A grey Tesla Model S was found driving Highway 101 early Friday morning around 3:40am. The car was going about 70 miles per hour when noticed by CHP officers. The officers noticed that the driver seemed to be slumped over and possibly asleep. Their attempts to get the driver’s attention failed, prompting a different patrol car to get in front of the Tesla in an effort to hopefully engage the driver assist function and stop the car. Their maneuver was successful, and the officers were able to stop the vehicle and get to the driver. According to Officer Art Montiel of the CHP, “Officers went up to the driver’s side and tried to wake up the driver. It took a while to wake him up.” The officers then placed him in a patrol car and one of the officers drove the Tesla to a nearby gas station. At the gas station, field sobriety tests were conducted, including a breathalyzer, and the driver was identified as Alexander Samek of Los Altos. Samek was then booked at San Mateo county jail for suspicion of driving under the influence of alcohol. Samek is a local real estate developer who is also a member of the Los Altos Planning Commission. He posted bail on the same day of his booking, but any effect of the arrest on his seat on the commission is yet to be determined.
Although it is not the first time that the CHP has arrested someone on the suspicion of DUI in a self driving vehicle, it is the first time that they have employed the strategy of utilizing the car’s automatic stopping system.
The repeat occurrence of DUI arrests of drivers who have activated the self driving mode raises the issue again of who is responsible? Is it the driver? Or the company that created the self-driving system?
It is true that being able to utilize the self driving function of these cars are a benefit in such cases where the driver may be incapable of making that drive, such as being drunk. As such, why shouldn’t we be able to use the function when we’ve had one too many glasses of wine at dinner and feel that we are protecting ourselves from being a public safety hazard? We are being responsible adults and recognizing that the self-driving function is in actuality the safer driver, who hasn’t been drinking, are we not?

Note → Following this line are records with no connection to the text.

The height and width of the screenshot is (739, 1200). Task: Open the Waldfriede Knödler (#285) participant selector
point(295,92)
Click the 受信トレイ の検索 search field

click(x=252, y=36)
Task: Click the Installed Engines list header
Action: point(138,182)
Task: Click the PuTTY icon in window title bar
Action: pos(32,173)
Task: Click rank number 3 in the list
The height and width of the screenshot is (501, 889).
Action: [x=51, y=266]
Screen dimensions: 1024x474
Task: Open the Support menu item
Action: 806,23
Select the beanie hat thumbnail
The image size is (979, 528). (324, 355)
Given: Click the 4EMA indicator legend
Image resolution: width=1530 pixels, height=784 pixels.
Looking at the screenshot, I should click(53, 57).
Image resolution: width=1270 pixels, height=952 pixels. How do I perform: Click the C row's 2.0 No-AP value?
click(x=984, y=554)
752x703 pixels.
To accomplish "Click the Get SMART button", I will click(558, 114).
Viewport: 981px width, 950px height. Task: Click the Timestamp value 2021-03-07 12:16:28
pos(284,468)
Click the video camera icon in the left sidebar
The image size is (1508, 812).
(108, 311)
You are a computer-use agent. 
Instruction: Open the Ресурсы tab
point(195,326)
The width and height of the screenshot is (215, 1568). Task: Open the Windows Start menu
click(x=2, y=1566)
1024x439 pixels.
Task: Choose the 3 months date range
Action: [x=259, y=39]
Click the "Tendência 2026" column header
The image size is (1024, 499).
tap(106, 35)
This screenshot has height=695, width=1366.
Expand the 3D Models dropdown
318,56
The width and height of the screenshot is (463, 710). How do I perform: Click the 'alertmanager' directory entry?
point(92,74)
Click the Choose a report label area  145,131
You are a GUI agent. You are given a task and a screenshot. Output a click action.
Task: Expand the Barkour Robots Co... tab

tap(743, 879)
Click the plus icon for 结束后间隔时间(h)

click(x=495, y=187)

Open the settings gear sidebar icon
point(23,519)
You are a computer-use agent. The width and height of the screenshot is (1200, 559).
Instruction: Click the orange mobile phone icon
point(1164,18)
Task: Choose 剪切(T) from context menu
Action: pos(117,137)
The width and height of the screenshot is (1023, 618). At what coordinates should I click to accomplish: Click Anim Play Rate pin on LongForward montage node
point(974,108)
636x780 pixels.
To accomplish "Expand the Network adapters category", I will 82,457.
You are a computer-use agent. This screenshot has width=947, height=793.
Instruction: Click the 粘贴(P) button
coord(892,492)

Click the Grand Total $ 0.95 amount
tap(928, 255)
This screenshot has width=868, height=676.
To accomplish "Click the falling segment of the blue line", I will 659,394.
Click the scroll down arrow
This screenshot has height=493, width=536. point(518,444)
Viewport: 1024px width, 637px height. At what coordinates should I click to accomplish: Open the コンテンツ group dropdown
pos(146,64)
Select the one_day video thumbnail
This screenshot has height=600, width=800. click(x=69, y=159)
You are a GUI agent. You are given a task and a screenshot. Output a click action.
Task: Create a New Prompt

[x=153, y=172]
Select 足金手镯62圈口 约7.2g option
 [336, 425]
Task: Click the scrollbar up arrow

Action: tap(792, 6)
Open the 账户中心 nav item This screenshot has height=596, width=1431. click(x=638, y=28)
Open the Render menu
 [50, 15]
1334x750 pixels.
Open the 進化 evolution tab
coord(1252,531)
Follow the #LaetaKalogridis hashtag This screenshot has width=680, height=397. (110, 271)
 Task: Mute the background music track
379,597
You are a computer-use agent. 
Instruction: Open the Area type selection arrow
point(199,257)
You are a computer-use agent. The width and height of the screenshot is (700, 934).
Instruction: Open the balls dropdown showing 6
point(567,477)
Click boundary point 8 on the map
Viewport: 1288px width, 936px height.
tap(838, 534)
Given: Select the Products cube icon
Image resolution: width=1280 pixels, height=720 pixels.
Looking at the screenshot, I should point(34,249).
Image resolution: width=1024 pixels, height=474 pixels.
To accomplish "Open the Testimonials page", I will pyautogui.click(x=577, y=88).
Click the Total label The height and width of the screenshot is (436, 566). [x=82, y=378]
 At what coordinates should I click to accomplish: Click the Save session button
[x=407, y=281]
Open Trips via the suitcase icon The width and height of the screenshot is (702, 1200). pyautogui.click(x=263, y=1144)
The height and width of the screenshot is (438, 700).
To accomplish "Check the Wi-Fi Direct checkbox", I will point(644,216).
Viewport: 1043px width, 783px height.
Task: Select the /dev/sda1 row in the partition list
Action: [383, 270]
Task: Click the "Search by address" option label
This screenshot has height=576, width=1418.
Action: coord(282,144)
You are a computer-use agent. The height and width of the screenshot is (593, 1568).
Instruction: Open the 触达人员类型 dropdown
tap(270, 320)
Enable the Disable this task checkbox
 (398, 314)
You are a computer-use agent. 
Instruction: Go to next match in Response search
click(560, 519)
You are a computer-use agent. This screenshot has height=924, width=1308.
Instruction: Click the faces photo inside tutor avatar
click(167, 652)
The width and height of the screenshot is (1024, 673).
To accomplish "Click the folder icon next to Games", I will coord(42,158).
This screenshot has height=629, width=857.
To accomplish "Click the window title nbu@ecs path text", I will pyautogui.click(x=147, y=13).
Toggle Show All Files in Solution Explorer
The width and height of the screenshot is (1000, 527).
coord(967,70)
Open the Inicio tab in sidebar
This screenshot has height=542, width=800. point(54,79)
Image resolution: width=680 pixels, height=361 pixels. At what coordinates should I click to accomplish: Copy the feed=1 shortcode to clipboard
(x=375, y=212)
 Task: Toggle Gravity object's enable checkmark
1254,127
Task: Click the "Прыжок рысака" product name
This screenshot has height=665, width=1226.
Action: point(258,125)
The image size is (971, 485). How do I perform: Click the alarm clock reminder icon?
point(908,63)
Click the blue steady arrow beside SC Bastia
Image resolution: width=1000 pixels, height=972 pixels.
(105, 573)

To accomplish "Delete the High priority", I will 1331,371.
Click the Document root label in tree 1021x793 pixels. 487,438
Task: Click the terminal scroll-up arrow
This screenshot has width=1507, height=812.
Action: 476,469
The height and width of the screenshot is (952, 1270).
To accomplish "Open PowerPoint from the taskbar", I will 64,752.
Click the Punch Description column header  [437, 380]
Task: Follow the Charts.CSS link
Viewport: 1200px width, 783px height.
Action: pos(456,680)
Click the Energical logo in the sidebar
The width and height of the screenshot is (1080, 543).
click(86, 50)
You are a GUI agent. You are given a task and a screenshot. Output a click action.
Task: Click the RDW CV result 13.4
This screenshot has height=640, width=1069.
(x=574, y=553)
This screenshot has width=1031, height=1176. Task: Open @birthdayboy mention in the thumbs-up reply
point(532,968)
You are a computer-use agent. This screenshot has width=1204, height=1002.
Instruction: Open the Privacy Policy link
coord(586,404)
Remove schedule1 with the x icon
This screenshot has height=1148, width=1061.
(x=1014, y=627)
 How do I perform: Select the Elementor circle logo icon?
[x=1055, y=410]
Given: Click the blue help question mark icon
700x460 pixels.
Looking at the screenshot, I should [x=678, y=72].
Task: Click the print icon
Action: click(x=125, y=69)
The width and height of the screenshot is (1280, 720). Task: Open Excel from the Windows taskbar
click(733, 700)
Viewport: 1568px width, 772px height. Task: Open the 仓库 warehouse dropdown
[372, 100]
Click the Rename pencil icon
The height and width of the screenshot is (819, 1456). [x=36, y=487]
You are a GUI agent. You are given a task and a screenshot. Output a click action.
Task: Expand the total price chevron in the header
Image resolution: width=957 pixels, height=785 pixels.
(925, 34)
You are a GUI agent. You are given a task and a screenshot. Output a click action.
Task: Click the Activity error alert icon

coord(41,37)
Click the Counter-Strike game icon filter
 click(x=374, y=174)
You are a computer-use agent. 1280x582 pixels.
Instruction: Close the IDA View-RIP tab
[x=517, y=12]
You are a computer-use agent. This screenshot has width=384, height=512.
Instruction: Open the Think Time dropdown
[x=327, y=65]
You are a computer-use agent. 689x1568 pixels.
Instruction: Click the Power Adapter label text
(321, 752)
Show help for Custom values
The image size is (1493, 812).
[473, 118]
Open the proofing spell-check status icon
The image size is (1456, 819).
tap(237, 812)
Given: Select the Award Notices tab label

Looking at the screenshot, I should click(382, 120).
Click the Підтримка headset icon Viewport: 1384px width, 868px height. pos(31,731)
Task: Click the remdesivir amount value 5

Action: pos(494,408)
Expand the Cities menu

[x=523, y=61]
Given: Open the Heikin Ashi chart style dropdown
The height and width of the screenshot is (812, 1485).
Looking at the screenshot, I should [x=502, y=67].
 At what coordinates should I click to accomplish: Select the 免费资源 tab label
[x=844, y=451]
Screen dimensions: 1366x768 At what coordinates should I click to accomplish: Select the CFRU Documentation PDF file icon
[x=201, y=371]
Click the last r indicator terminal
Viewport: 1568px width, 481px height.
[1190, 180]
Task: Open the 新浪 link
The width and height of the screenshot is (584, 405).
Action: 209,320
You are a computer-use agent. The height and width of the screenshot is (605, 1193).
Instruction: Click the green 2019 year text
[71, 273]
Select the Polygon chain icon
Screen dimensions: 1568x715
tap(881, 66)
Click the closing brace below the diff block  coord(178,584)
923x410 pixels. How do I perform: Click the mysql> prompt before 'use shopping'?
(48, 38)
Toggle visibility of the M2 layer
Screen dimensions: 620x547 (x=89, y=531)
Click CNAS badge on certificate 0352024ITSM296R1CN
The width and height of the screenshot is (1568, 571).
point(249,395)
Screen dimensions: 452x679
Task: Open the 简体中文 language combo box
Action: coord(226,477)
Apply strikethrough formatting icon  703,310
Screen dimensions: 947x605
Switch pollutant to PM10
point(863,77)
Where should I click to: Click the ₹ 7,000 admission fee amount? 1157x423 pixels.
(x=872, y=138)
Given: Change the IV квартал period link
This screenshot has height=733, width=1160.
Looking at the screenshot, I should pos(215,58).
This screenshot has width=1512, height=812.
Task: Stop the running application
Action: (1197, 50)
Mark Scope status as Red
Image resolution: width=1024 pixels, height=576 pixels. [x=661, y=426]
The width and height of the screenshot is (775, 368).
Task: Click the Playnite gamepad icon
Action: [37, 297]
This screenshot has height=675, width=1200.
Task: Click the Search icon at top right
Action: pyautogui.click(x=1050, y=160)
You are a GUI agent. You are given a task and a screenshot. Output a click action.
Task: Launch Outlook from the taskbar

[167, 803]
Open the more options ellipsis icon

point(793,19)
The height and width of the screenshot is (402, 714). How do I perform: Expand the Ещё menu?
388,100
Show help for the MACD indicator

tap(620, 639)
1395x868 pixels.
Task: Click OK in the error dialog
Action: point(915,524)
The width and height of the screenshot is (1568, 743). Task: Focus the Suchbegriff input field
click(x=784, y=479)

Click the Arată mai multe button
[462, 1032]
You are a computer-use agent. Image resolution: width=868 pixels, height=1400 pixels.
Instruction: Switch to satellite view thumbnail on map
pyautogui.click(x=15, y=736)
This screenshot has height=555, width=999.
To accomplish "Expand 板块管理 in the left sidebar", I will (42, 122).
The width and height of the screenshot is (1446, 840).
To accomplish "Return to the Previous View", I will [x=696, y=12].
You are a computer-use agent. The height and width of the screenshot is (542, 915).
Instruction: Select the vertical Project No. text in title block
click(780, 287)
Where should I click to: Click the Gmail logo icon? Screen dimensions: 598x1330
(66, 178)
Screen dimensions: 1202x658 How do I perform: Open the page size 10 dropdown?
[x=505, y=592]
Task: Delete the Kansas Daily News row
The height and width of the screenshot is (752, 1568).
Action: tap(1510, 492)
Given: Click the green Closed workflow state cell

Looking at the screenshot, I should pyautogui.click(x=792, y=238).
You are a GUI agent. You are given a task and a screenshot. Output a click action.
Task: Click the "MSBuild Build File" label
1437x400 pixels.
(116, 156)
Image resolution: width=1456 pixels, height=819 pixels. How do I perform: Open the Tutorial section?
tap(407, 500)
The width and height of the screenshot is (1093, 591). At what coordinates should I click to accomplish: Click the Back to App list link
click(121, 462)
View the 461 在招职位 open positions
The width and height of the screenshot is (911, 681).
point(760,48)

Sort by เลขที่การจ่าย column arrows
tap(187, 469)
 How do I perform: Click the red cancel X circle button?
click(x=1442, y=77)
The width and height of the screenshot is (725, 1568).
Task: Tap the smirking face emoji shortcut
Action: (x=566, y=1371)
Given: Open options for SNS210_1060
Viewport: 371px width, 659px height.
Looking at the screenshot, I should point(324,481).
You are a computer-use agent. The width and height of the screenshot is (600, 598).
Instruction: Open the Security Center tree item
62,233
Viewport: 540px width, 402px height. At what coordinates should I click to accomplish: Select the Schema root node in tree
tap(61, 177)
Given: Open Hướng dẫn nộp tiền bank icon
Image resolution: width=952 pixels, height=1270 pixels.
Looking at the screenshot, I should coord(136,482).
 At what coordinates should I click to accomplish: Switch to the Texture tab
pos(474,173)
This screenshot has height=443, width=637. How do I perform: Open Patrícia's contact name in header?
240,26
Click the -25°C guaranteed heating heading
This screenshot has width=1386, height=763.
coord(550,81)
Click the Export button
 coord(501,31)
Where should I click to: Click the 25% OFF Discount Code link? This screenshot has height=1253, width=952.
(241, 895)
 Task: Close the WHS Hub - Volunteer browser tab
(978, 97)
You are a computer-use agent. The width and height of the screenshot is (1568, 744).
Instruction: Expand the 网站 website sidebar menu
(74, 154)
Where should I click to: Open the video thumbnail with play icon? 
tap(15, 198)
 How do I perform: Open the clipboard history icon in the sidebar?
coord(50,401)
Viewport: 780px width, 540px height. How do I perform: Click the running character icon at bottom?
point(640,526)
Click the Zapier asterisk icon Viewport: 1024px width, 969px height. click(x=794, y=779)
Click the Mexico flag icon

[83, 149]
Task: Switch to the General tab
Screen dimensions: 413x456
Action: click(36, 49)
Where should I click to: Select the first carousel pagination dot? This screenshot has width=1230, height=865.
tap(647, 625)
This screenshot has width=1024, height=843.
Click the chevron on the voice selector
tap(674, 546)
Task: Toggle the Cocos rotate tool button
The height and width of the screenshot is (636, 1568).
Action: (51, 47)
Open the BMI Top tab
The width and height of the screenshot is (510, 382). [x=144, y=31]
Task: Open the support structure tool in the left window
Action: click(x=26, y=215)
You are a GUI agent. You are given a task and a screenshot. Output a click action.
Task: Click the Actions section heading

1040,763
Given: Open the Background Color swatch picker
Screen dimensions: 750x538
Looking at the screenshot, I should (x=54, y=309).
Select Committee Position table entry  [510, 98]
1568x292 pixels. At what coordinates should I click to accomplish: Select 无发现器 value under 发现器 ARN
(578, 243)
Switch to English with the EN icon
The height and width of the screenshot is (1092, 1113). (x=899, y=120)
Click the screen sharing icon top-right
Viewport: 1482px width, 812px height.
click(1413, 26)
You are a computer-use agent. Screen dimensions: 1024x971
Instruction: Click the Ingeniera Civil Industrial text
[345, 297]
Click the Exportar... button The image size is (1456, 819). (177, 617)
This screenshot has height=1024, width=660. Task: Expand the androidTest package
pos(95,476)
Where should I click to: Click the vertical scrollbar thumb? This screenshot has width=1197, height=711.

Consider for a moment that the driver in this case was unconscious and woke up only after multiple attempts by the officers to wake him after the car came to a complete stop. Had there been any need for the driver to take over for the system, this driver would not have been capable of doing so. If there is no driver response, is the system still capable of making the algorithm selection that will maneuver the car safely? Probably, but possibly not for all scenarios.
The driving system is yet to be perfected and it is hard to determine if the speed of the progression of the technology would truly change the speed at which the government considers the changes that need to be made to driving laws. An article about Australia’s National Transport Commission believing that drinking or doing drugs in driverless cars should be legal was mentioned by several media outlets in late 2017, however, no major step has been taken by any of the government agencies to face this growing question. At the moment, it is still possible for a person to be arrested for a DUI when utilizing a self-driving vehicle, even though on the surface, they look to have done the safe thing and not done the driving themselves.